3. Handicap match: D-Generation X v The Spirit Squad. They're back, and they've got two words for you: Midlife Crisis. Triple H and Shawn Michaels used to do the DX anarchic rebel gimmick back in the mid-1990s when wrestling was in its boom period. To be honest, they were pushing the age range for it at the time. They're now around 40, and I'd have thought there's a limit to far they can take the nostalgia act before that fact becomes obvious. Both have been wrestling regularly in main events for years, so unless they're planning to start adding new members and building a new stable around the gimmick - probably a bad idea - it's really just a chance to enjoy the old D-Generation X entrance again. (And it's a great entrance, to be sure, with the in-house music people doing their very best Rage Against The Machine pastiche while garbled DX graphics keep cutting into the camera feed.)

They'll be facing all five members of the Spirit Squad, perhaps the most un-DX gimmick imaginable. The Squad are the current henchmen for WWE's evil management, and their gimmick is that they're male cheerleaders. When this gimmick was announced, the conventional wisdom was that it would kill the careers of all involved. The conventional wisdom has proved to be wrong, as the Spirit Squad have thrown themselves into their ludicrous gimmick with shameless abandon, and have turned out to be unexpectedly entertaining. (They're also the current tag team champions - yes, all five of them - although the belts don't seem to be on the line here.)

Although it's five on two, realistically three of the Squad members will carry most of the match. 19-year-old Kenny Doane is genuinely seen as a big prospect for the future, and they've started positioning him as a breakout star. Johnny Jeter is another guy with real potential, and Mikey's not bad either. The other two Squad members are really there to make up the numbers - regular viewers will have noticed that Nicky rarely gets to wrestle (it's the same guy who used to be Kerwin White's caddy), and Mitch never does anything. (They once even did a four-on-one handicap match and left Mitch out of it, which shows you how much confidence they have in him.) But the three Squad members who wrestle are good at it, and they should be able to have a really good match with DX. DX will win, presumably setting up a rematch for the tag titles, and I expect this to be fun with huge crowd reaction.

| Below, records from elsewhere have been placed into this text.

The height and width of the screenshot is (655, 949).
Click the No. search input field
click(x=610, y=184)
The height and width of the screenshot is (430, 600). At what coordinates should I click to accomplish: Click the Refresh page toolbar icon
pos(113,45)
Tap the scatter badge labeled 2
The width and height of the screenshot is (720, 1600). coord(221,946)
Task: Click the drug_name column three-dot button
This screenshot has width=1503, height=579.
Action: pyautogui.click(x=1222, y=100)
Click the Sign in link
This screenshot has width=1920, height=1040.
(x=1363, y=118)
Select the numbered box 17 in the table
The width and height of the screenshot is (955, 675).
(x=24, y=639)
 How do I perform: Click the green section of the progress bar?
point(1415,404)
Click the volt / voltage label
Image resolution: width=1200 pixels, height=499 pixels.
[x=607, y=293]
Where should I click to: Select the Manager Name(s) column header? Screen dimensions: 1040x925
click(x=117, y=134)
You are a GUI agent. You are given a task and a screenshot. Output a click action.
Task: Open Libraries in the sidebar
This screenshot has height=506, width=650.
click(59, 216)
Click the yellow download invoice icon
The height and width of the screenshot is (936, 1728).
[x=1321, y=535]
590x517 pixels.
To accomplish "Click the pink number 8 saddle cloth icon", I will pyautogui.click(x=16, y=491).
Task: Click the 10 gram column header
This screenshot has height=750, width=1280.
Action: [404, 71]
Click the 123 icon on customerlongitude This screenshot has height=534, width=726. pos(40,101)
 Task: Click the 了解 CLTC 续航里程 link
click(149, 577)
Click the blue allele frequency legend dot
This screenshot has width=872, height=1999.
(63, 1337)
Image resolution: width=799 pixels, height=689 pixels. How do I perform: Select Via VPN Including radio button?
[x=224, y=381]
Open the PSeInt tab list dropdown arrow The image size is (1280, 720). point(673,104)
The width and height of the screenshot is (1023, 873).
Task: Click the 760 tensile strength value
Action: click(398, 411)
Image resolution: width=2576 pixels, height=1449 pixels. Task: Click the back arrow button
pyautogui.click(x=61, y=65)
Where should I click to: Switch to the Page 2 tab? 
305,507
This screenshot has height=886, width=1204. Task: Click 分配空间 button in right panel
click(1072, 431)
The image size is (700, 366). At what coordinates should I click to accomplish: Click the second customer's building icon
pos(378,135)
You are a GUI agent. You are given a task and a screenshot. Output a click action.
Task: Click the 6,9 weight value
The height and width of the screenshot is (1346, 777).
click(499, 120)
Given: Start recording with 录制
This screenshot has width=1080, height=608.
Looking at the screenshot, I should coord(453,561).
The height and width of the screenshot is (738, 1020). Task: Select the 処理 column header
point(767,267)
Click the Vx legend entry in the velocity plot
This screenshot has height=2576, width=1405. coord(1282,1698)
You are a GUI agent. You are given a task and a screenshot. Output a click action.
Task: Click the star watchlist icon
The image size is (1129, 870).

4. "Extreme Lumberjack Match": John Cena v Sabu. Cena, the former WWE champion, is a straightforward crowd-pleaser who runs through his standard moves to the joy or hatred of the crowd, depending on their mood. ECW's Sabu is traditionally billed as "homicidal, suicidal, genocidal", and the first two might be accurate. He's notorious for wrestling matches with insane stunts that demonstrate, even by wrestling standards, a terrifying disregard for his own safety and a less than average concern for the wellbeing of his opponent. It's not that he's trying to hurt people, he just has a different view from most as to the level of injury risk which is acceptable in the name of a good show.

Frankly, it's incredible that Sabu can still walk given some of the matches he's wrestled over the years. But he's still in surprisingly good shape. Unlike many of the ECW alumni, Sabu has still been wrestling over at TNA for the last couple of years. His matches in the new ECW have been unexpectedly decent. He's tremendously useful to ECW because, like Van Dam, he's legitimately associated with the original company, and there's some life in him yet.

On paper, Cena/Sabu is a horrific style clash. They booked it anyway for the WWE/ECW special a few weeks back, allegedly in part because some people in the company were hoping to expose the shortcomings of both wrestlers. In fact, the resulting match was perfectly okay, hence this rematch. It's a lumberjack match with ECW guys surrounding the ring, so we're probably looking at a massive ECW beatdown leading to a borderline meaningless Sabu win. I don't think they've particularly thought this through. It'll have some fun stunts, though, assuming that Sabu makes it through the match without breaking his neck.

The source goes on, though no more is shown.